## Start SUPPLIED MATERIAL
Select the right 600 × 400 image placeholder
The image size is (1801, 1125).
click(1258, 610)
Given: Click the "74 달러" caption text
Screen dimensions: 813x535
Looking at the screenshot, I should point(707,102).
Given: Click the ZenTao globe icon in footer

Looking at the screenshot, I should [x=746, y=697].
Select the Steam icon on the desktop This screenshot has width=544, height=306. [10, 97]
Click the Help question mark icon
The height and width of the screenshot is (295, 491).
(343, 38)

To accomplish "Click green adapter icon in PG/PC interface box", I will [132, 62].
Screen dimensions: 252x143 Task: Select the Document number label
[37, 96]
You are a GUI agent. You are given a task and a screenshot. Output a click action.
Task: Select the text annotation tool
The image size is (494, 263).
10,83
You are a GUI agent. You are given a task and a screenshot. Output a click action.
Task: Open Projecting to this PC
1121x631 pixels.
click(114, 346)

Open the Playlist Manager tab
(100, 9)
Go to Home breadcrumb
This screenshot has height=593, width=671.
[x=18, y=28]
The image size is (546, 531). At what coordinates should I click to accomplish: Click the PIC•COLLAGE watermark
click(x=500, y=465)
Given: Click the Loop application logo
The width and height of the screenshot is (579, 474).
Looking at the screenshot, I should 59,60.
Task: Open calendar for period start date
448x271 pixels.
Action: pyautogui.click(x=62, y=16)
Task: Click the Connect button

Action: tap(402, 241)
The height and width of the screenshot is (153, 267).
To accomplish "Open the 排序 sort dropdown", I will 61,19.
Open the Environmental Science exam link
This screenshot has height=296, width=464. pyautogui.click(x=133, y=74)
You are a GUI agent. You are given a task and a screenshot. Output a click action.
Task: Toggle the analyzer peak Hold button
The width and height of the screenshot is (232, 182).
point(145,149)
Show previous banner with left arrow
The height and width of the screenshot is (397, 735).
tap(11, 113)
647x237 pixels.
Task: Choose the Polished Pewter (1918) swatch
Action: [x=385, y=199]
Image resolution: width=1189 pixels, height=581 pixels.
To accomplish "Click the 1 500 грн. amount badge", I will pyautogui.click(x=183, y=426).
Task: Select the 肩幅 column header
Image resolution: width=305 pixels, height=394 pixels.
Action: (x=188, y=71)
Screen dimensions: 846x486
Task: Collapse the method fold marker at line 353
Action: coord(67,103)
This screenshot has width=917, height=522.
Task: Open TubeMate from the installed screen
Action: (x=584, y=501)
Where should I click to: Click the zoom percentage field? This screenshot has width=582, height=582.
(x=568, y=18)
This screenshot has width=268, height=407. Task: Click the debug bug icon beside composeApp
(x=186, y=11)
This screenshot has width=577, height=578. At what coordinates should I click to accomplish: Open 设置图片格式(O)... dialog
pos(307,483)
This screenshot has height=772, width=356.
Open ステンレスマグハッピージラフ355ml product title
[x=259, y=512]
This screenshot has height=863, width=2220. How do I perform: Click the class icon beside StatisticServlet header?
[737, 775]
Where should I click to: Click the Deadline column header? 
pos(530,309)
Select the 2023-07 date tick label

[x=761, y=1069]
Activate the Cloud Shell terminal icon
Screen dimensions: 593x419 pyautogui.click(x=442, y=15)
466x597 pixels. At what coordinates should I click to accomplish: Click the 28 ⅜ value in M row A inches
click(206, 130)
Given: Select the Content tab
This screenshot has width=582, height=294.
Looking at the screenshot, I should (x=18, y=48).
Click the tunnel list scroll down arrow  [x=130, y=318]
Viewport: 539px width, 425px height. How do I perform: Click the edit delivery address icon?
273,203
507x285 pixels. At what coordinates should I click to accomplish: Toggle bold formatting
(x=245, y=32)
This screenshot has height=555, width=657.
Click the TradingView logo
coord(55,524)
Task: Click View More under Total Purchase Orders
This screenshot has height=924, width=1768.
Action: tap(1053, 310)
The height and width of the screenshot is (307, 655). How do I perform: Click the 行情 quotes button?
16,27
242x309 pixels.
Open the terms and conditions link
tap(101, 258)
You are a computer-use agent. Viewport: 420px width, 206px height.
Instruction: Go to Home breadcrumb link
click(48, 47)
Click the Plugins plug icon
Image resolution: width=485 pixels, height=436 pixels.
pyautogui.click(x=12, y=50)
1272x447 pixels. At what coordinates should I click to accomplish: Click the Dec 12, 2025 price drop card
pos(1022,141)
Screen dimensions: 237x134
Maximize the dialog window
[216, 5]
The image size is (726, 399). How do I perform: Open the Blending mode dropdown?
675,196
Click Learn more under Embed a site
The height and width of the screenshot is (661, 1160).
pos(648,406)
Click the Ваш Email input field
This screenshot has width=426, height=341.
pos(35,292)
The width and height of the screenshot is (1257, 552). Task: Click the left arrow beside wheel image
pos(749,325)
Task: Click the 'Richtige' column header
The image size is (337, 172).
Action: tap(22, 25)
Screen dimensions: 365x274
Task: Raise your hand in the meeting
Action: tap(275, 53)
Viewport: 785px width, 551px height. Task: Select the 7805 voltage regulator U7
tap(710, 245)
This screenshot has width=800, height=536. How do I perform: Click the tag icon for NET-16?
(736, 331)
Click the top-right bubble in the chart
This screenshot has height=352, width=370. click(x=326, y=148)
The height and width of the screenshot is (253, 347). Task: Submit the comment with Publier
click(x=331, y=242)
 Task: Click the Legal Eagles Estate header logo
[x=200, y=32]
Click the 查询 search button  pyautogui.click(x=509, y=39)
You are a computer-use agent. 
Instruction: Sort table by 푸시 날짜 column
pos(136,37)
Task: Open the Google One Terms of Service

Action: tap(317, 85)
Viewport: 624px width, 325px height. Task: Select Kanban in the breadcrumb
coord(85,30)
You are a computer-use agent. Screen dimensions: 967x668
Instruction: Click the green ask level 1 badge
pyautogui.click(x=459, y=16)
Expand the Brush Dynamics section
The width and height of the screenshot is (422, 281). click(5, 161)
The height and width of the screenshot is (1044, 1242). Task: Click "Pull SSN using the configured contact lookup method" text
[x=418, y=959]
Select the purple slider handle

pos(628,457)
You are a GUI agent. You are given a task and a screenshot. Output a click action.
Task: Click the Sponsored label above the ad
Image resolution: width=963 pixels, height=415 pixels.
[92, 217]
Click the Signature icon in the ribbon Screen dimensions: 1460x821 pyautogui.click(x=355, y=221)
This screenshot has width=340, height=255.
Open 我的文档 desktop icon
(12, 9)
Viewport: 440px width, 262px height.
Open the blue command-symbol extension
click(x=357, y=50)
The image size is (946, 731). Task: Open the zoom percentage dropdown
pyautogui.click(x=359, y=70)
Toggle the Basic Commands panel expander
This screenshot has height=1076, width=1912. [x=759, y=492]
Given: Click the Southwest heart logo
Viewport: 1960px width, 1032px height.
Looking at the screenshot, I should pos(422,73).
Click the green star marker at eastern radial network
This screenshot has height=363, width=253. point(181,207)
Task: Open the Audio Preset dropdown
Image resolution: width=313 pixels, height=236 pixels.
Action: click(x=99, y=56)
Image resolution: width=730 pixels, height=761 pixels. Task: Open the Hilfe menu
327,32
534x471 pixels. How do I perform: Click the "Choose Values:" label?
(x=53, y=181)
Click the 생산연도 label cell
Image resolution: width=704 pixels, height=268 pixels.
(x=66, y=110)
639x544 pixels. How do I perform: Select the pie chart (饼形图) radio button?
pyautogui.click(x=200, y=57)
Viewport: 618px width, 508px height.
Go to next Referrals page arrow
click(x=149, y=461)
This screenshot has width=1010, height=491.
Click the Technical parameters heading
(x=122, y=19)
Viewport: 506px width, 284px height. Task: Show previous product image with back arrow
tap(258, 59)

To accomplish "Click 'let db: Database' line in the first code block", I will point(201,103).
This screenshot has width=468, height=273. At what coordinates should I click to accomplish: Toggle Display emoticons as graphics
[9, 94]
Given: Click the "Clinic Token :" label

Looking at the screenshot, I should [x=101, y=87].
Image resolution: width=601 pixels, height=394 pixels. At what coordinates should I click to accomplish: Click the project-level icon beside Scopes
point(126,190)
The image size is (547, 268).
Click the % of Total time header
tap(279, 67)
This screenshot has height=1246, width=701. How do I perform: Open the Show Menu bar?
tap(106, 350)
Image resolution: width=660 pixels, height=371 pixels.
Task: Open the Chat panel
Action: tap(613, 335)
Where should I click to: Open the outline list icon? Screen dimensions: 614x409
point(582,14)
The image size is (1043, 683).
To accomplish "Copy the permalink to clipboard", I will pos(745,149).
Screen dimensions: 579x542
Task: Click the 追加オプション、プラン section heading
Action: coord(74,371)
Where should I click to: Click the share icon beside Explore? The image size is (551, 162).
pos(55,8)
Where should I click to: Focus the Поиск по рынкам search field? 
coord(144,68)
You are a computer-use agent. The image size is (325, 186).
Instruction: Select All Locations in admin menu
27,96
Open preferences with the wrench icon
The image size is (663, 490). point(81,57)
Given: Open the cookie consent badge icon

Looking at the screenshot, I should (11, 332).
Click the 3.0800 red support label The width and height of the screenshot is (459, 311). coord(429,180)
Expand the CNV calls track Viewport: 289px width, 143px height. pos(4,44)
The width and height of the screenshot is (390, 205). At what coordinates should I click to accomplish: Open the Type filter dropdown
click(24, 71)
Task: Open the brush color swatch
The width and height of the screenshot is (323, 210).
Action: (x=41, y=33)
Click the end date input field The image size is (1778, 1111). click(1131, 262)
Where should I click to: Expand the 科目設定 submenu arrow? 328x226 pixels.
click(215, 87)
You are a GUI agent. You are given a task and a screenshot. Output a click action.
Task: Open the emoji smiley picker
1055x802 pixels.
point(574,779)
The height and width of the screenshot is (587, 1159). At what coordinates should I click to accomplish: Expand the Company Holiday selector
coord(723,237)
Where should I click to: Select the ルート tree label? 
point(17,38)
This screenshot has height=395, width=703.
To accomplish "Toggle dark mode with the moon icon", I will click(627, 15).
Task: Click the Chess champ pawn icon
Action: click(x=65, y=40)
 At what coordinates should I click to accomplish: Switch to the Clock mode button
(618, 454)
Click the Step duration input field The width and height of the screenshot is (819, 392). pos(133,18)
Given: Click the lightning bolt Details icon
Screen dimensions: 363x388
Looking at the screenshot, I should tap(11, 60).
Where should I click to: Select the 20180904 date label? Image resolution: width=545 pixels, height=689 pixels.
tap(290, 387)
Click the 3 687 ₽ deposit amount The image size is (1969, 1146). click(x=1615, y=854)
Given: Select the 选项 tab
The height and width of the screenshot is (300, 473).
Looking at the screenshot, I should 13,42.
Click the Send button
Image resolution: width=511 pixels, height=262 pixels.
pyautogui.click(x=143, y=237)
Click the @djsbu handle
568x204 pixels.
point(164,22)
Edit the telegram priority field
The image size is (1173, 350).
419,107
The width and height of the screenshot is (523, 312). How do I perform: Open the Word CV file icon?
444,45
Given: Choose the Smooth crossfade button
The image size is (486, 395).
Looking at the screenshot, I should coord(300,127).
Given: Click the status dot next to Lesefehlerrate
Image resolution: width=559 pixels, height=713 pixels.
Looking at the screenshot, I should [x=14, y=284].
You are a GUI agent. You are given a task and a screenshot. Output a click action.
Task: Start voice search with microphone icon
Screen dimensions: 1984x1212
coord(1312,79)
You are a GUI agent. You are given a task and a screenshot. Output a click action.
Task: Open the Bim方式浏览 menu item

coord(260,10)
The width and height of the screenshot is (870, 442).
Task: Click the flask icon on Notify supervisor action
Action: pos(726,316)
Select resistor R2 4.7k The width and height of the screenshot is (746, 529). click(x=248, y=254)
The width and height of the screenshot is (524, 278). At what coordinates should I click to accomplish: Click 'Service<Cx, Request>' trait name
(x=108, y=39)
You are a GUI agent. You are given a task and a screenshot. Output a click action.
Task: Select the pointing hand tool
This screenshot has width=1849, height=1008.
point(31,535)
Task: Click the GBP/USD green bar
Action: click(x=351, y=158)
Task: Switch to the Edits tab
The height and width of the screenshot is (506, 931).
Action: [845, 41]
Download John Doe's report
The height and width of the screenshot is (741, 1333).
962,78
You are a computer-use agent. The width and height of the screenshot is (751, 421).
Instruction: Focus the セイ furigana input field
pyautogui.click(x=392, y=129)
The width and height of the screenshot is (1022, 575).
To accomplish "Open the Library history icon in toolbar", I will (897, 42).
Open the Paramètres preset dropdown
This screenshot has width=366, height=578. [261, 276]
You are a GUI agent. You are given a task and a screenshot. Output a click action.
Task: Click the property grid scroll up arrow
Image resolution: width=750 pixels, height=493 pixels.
## End SUPPLIED MATERIAL
TASK GOAL:
Copy out, verbatim, the lines of the records from the line containing "Viewport: 785px width, 551px" through the line containing "pos(628,457)", including both of those lines.

WRITTEN RESPONSE:
Viewport: 785px width, 551px height. Task: Select the 7805 voltage regulator U7
tap(710, 245)
This screenshot has width=800, height=536. How do I perform: Click the tag icon for NET-16?
(736, 331)
Click the top-right bubble in the chart
This screenshot has height=352, width=370. click(x=326, y=148)
The height and width of the screenshot is (253, 347). Task: Submit the comment with Publier
click(x=331, y=242)
 Task: Click the Legal Eagles Estate header logo
[x=200, y=32]
Click the 查询 search button  pyautogui.click(x=509, y=39)
You are a computer-use agent. 
Instruction: Sort table by 푸시 날짜 column
pos(136,37)
Task: Open the Google One Terms of Service

Action: tap(317, 85)
Viewport: 624px width, 325px height. Task: Select Kanban in the breadcrumb
coord(85,30)
You are a computer-use agent. Screen dimensions: 967x668
Instruction: Click the green ask level 1 badge
pyautogui.click(x=459, y=16)
Expand the Brush Dynamics section
The width and height of the screenshot is (422, 281). click(5, 161)
The height and width of the screenshot is (1044, 1242). Task: Click "Pull SSN using the configured contact lookup method" text
[x=418, y=959]
Select the purple slider handle

pos(628,457)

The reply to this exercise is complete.